[Collected data entries]
BEGIN
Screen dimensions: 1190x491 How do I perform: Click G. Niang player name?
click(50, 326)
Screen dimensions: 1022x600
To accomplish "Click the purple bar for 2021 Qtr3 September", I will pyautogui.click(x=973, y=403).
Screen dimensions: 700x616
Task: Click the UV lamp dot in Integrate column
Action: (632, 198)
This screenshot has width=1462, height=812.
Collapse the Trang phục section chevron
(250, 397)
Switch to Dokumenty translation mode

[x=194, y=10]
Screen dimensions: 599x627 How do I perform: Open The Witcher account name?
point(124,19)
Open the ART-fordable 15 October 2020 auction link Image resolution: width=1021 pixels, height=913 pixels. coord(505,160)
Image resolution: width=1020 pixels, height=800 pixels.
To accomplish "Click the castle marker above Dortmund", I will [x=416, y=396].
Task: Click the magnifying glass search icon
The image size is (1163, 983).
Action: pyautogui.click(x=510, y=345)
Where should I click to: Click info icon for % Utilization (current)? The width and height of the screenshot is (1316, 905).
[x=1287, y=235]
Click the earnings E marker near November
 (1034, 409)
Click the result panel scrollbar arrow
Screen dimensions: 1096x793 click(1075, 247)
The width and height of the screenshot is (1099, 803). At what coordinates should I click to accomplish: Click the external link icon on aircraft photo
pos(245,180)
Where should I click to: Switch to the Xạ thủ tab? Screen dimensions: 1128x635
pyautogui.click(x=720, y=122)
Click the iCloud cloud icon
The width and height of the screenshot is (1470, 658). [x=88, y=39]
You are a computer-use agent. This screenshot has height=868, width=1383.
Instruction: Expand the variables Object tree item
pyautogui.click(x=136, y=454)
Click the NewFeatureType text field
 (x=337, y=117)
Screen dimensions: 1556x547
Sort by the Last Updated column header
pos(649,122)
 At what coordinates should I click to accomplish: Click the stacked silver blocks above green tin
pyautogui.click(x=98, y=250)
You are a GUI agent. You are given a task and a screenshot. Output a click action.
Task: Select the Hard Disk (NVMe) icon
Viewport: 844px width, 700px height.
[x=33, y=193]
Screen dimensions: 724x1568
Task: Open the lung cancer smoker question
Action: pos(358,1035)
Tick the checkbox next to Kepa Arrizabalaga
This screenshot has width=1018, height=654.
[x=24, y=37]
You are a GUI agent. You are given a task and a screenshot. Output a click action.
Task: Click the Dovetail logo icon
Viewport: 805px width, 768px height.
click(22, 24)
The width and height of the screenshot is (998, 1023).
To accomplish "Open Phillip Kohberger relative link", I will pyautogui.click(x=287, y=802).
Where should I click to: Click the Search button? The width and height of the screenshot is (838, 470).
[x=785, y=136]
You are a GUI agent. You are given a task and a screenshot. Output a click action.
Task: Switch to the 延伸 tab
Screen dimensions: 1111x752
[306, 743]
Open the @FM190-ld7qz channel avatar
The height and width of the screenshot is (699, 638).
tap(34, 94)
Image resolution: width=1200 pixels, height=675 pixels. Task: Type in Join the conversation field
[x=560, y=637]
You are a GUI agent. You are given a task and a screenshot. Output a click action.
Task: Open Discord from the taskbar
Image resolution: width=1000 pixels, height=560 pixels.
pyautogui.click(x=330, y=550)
END
_Directions_
Repeat each of the entries exactly.

_Completed task_
Screen dimensions: 1190x491 How do I perform: Click G. Niang player name?
click(50, 326)
Screen dimensions: 1022x600
To accomplish "Click the purple bar for 2021 Qtr3 September", I will pyautogui.click(x=973, y=403).
Screen dimensions: 700x616
Task: Click the UV lamp dot in Integrate column
Action: (632, 198)
This screenshot has width=1462, height=812.
Collapse the Trang phục section chevron
(250, 397)
Switch to Dokumenty translation mode

[x=194, y=10]
Screen dimensions: 599x627 How do I perform: Open The Witcher account name?
point(124,19)
Open the ART-fordable 15 October 2020 auction link Image resolution: width=1021 pixels, height=913 pixels. coord(505,160)
Image resolution: width=1020 pixels, height=800 pixels.
To accomplish "Click the castle marker above Dortmund", I will [x=416, y=396].
Task: Click the magnifying glass search icon
The image size is (1163, 983).
Action: pyautogui.click(x=510, y=345)
Where should I click to: Click info icon for % Utilization (current)? The width and height of the screenshot is (1316, 905).
[x=1287, y=235]
Click the earnings E marker near November
 (1034, 409)
Click the result panel scrollbar arrow
Screen dimensions: 1096x793 click(1075, 247)
The width and height of the screenshot is (1099, 803). At what coordinates should I click to accomplish: Click the external link icon on aircraft photo
pos(245,180)
Where should I click to: Switch to the Xạ thủ tab? Screen dimensions: 1128x635
pyautogui.click(x=720, y=122)
Click the iCloud cloud icon
The width and height of the screenshot is (1470, 658). [x=88, y=39]
You are a computer-use agent. This screenshot has height=868, width=1383.
Instruction: Expand the variables Object tree item
pyautogui.click(x=136, y=454)
Click the NewFeatureType text field
 (x=337, y=117)
Screen dimensions: 1556x547
Sort by the Last Updated column header
pos(649,122)
 At what coordinates should I click to accomplish: Click the stacked silver blocks above green tin
pyautogui.click(x=98, y=250)
You are a GUI agent. You are given a task and a screenshot. Output a click action.
Task: Select the Hard Disk (NVMe) icon
Viewport: 844px width, 700px height.
[x=33, y=193]
Screen dimensions: 724x1568
Task: Open the lung cancer smoker question
Action: pos(358,1035)
Tick the checkbox next to Kepa Arrizabalaga
This screenshot has width=1018, height=654.
[x=24, y=37]
You are a GUI agent. You are given a task and a screenshot. Output a click action.
Task: Click the Dovetail logo icon
Viewport: 805px width, 768px height.
click(22, 24)
The width and height of the screenshot is (998, 1023).
To accomplish "Open Phillip Kohberger relative link", I will pyautogui.click(x=287, y=802).
Where should I click to: Click the Search button? The width and height of the screenshot is (838, 470).
[x=785, y=136]
You are a GUI agent. You are given a task and a screenshot. Output a click action.
Task: Switch to the 延伸 tab
Screen dimensions: 1111x752
[306, 743]
Open the @FM190-ld7qz channel avatar
The height and width of the screenshot is (699, 638).
tap(34, 94)
Image resolution: width=1200 pixels, height=675 pixels. Task: Type in Join the conversation field
[x=560, y=637]
You are a GUI agent. You are given a task and a screenshot. Output a click action.
Task: Open Discord from the taskbar
Image resolution: width=1000 pixels, height=560 pixels.
pyautogui.click(x=330, y=550)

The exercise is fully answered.